SET EXERCISE
Do these statements agree with the naturalism thread below? Answer yes or no for each, quoting the deciding words. 1. Brian Bosse says many people wrongly assume that every form of naturalism is a form of materialism. 2. The quoted passage says naturalism necessarily claims that phenomena labeled as supernatural do not exist. 3. The quoted passage says naturalist stances are typically descended from materialism and pragmatism.

TEXT
+--

# Question about naturalism



## cih1355 (Dec 15, 2006)

Just out of curiosity, can immaterial things exist according to naturalism?


----------



## Brian Bosse (Dec 15, 2006)

Hello Curt,

I would say yes. Many people wrongly assume that all forms of naturalism are forms of materialism (matter is all that there is). Here is a Wikipedia quote...



> Naturalism is any of several philosophical stances, typically those descended from materialism and pragmatism, that do not distinguish the supernatural (including strange entities like non-natural values, and universals as they are commonly conceived) from nature. Naturalism does not necessarily claim that phenomena or hypotheses commonly labeled as supernatural do not exist or are wrong, but insists that all phenomena and hypotheses can be studied by the same methods and therefore anything considered supernatural is either nonexistent, unknowable, or not inherently different from natural phenomena or hypotheses.

+--

AVAILABLE DATA

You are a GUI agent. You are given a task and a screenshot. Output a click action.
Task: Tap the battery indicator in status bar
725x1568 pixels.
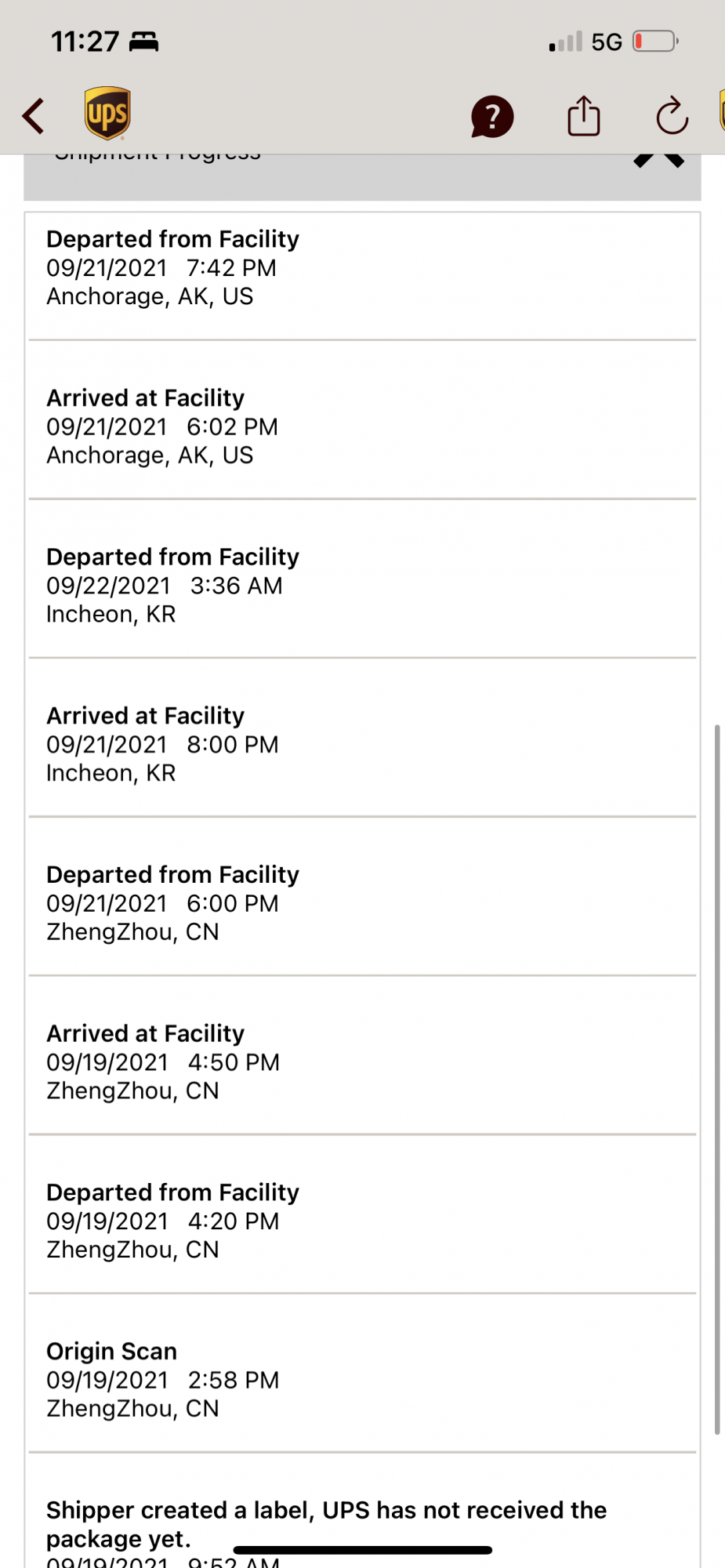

+--

TASK RESPONSE
1. Yes: "Many people wrongly assume that all forms of naturalism are forms of materialism"
2. No: "Naturalism does not necessarily claim that phenomena or hypotheses commonly labeled as supernatural do not exist or are wrong"
3. Yes: "typically those descended from materialism and pragmatism"